The exposure draft on employee future benefits issued by the Accounting Standards BoardLinkedIn
There, in black and white
NB Bulletin Vol. 10 N. 5. April 2007
On March 30, the Accounting Standards Board (AcSB) issued an exposure draft to amend Section 3461 (Employee Future Benefits) of the Canadian Institute of Chartered Accountant’s (CICA) Handbook. These amendments, which are modeled after the new US standards (Statement of Financial Accounting Standards No. 158) issued in September 2006, aim to improve the transparency and uniformity of companies’ balance sheets.
Please note that, in spite of simplification efforts, given the subject matter and use of terms defined in Section 3461, this document contains technical content.
The highlights of the exposure draft are as follows:
- The amendments proposed by the AcSB would apply to all defined benefit plans (including post-retirement benefits other than pension and post-employment benefits) for all types of organizations, contrary to the provisions of SFAS 158, which do not apply to post-employment benefits.
- The majority of provisions would be effective for fiscal years ending on or after December 31, 2007 for publicly accountable enterprises and not-for-profit organizations, and December 31, 2008 for non-publicly accountable enterprises. These provisions could, however, be adopted at an earlier date.
- Persons interested in submitting comments on the AcSB’s proposed amendments to Section 3461 must do so by June 30, 2007. The AcSB expects to issue the final amended standard in the second half of 2007.
Recognition of funded status in the balance sheet
- Funded status (difference between the fair value of plan assets and the accrued benefit obligation) would be recognized in the balance sheet. Funded status is currently disclosed in the notes to the financial statements.
- Upon initial application of these new provisions, amounts that have not been accounted for in cost recognized at fiscal year end (unamortized amounts) would be recognized as components of the closing balance for accumulated other comprehensive income (OCI).
- Recognition of the funded status in the balance sheet would improve the transparency of the funded status of defined benefit plans because financial statement users would no longer need to consult the notes to find this information. The impact of this type of measure on the balance sheet would depend, among other things, on the current funded status of the plan and the size of the unamortized amounts (actuarial gains and losses, past service costs and transitional asset or obligation). Because the financial ratios would be changed, some organizations would be forced to review their financial arrangements.
- The cost recognized would not be affected. However, because cost recognized includes amortization amounts already reflected in the funded status, an adjustment would be recorded in the OCI.
- The valuation allowance, which is not included in the US standards, would remain unchanged. Any changes in valuation allowance would, however, be recorded as debits or credits to the OCI.

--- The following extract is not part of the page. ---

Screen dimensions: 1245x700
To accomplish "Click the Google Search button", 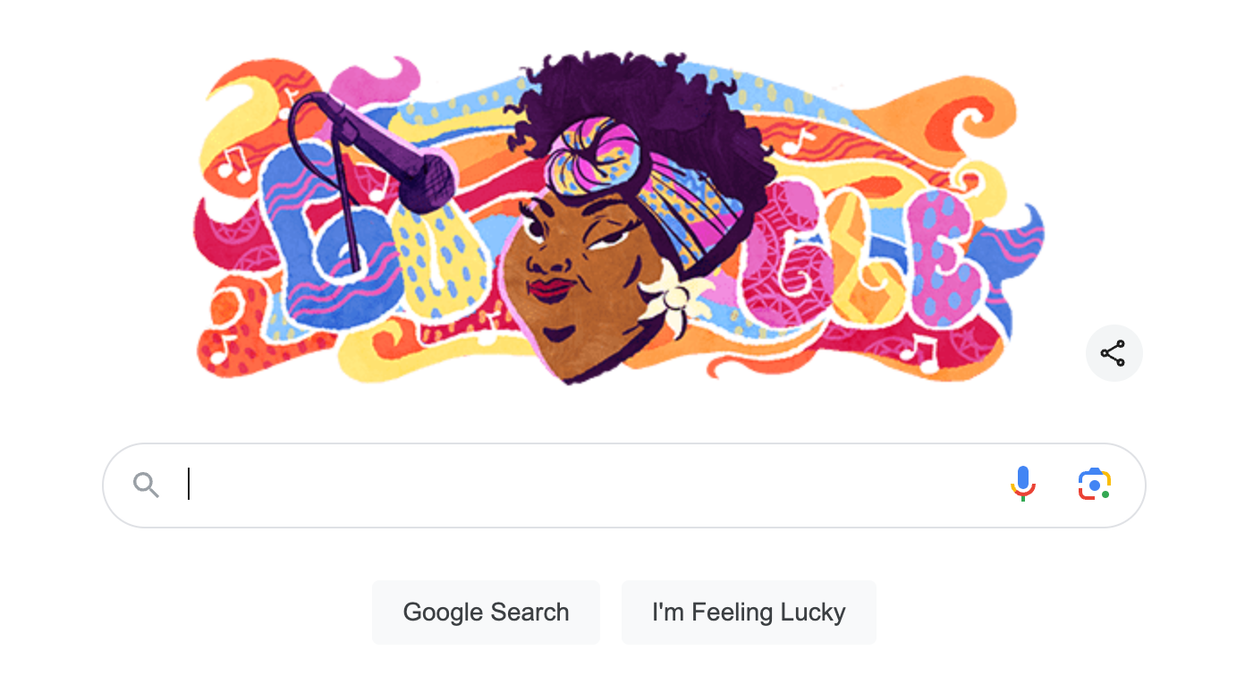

- Going forward, companies would be required to measure the plan assets and accrued benefit obligations as of the balance sheet date. This would eliminate the possibility of using a measurement date that falls within the three-month period preceding the fiscal year end date. Provisions regarding the measurement date would be effective for fiscal years ending on or after December 31, 2008.
- As indicated in Bulletin No. 14, Vol. 9 in December 2006, our analyses reveal that approximately one quarter of companies were using a measurement date different than the fiscal year end date. The AcSB’s proposed amendments to the measurement date would require companies to adopt a tighter schedule for finalizing their financial statements.
- With the exception of information to be disclosed in the financial statements, which would be adjusted after the proposed amendments are implemented, no disclosure requirements would be added.
- Despite the convergence toward the US SFAS 158 standards in the short-term, the CICA has reaffirmed its intention to converge the Canadian standards toward the international standards (that differ from the US standards) by 2011. We can therefore expect other changes between now and 2011.